クリスマスのお祭り騒ぎではなく、疑問符による騒ぎだった。
「何だ?」
しかも、騒ぎ立てているのは一人二人ではない。ロマンチックなひと時を迎えるはずのカップルも、夕食を終えて満足気な家族連れも、誰もが上空の一点を見上げていた。
「おい、あれを見ろ!」
リゼが指さした上空を、ハルトも追った。
雪雲にあった、数少ない切れ間。クリスマスの月明かりがわずかに残る夜空に、一つ。自然のものではない輝きがあった。

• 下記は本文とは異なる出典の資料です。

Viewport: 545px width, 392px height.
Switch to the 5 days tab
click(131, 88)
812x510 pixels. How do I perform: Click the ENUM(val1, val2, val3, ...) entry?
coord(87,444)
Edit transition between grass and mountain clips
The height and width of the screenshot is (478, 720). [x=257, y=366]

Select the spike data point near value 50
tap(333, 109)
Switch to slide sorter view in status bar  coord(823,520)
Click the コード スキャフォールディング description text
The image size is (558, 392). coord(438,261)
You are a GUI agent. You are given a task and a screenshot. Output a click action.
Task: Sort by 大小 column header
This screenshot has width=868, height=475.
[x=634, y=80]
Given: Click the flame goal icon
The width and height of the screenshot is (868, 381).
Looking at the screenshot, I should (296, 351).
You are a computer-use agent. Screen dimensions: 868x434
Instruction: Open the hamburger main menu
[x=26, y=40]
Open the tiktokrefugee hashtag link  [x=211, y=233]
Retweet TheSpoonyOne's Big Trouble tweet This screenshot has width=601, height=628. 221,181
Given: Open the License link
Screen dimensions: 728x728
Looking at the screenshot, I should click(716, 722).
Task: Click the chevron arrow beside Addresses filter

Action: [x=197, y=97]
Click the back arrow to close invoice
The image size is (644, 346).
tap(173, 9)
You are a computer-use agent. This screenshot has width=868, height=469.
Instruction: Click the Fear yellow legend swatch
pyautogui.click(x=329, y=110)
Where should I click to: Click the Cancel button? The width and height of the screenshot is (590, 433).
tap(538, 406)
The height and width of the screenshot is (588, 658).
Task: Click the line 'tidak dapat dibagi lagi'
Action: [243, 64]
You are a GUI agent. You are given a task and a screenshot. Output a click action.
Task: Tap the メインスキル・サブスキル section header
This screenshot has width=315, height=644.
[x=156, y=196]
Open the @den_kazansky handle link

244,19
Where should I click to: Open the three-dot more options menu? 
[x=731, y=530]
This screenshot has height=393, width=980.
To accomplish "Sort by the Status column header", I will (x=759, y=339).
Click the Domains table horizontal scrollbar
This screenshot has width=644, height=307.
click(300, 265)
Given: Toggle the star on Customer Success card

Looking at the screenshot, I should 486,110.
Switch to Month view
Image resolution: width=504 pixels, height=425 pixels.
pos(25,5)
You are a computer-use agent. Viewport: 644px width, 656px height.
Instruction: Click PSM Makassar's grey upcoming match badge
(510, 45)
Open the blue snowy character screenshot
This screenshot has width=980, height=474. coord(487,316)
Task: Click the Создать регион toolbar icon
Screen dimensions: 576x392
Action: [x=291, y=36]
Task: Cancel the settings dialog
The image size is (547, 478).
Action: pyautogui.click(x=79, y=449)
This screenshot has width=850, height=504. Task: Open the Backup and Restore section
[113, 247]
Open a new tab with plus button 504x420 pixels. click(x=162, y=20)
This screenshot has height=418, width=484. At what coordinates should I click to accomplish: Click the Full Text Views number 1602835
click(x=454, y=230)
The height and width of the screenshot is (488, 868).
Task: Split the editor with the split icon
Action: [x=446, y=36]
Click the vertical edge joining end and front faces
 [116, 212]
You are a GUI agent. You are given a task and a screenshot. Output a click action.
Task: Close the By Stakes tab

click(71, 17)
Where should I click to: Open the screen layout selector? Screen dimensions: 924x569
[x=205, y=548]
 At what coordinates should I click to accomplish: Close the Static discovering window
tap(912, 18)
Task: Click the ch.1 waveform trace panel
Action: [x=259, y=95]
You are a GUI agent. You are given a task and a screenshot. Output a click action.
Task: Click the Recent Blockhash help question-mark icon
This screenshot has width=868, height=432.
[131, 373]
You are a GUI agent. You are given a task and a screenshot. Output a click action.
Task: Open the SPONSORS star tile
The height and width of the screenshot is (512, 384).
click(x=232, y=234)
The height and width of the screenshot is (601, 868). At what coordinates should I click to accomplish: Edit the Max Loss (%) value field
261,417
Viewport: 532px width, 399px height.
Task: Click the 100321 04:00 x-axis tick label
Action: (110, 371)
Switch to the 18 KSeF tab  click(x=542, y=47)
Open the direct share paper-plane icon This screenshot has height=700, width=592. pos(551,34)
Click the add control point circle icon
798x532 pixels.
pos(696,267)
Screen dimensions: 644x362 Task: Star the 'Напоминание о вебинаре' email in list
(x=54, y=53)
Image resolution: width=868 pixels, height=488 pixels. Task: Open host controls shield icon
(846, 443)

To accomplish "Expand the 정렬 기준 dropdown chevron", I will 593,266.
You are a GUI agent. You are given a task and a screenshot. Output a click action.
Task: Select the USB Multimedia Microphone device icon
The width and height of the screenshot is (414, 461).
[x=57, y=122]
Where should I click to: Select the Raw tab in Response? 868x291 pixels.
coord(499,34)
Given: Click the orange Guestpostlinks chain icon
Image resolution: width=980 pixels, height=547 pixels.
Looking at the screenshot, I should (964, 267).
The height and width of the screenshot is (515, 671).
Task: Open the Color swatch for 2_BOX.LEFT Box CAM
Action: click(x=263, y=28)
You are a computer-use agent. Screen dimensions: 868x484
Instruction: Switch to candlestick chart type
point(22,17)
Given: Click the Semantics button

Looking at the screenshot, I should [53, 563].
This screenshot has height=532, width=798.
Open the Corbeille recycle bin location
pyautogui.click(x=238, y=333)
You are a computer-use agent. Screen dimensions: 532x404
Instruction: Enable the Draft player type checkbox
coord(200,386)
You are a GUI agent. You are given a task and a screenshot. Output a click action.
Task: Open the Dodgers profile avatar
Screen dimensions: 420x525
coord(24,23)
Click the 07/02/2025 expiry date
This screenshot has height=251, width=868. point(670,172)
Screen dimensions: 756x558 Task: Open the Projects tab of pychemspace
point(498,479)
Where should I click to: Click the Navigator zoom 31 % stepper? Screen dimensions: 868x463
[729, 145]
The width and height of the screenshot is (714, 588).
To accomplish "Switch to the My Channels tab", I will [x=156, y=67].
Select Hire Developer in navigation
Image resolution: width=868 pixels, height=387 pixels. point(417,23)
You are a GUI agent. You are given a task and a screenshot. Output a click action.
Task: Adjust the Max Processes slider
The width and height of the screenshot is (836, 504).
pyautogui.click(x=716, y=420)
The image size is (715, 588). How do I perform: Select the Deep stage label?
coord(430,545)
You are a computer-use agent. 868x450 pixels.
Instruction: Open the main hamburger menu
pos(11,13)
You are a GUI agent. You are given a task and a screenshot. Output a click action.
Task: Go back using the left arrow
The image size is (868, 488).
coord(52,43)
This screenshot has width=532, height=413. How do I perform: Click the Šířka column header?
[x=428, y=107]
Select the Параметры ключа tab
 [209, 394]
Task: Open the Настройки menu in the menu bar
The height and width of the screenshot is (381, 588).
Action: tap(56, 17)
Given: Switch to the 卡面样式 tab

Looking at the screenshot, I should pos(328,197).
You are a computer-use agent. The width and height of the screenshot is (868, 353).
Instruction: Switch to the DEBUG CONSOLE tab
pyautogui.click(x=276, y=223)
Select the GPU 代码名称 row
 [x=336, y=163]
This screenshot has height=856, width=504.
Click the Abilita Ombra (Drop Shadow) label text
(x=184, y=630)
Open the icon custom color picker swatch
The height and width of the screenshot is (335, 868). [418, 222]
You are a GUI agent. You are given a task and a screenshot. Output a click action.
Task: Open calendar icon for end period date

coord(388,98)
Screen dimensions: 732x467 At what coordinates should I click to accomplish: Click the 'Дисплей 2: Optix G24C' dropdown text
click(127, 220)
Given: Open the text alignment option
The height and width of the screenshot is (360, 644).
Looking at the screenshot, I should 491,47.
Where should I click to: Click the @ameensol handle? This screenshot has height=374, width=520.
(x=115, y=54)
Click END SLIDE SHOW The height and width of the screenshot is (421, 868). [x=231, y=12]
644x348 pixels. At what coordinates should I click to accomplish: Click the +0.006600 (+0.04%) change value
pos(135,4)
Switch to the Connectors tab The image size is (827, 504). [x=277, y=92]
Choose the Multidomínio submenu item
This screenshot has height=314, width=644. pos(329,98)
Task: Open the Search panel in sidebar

白く、美しい輝きが、まるでもう一つの月のように光を放っているが、その光源が人型なことから、「天使」「神」という表現が、人々の中から聞こえてきた。
「何だ、あれは?」
リゼもヘルメットを外して、言葉を失っている。
「何か、すごくきれいだ……」
「……あれは……」
ハルトは目を細くして天使の姿を見る。
やがて、ハルトの目に、天使の美しい白い天衣___などというものではなく、黒く、青いラインの走った体に美しい翼だけが付いている存在が映った。
「まさか……あいつが、エンジェル!?」
「え、エンジェル? なぜ英語?」
思わず口走ったその存在。
それは、高らかに言葉をつづった。
「聞け! 人間ども」
それは、エンジェルの肉声か、それとも電波をジャックして周囲の機械から鳴らしているのか。見滝原を、その声が響いていた。
「今宵は、貴様ら人間の祝うクリスマスだ。主の生誕を祝う行事に、この天使も賛同しよう」
エンジェルの声は、見滝原の全域に行き渡っている。つまり、
片付けの最中の可奈美はラビットハウスを飛び出し。
千夜とシャロとまどかを送り届けた真司と友奈は警戒し。
マヤとメグとさやかの帰宅を確認したコウスケと響は、互いに頷く。
「天使より、人間ども。お前たちへの贈り物だ」
「!」
マシンウィンガーから降りたハルトは、無意識に駆け出した。
「ハルト!?」
「新たなる破壊という名の贈り物だ!」
「変身!」
『ハリケーン プリーズ』
緑の魔法陣を突き抜け、風のウィザードとなって上昇する。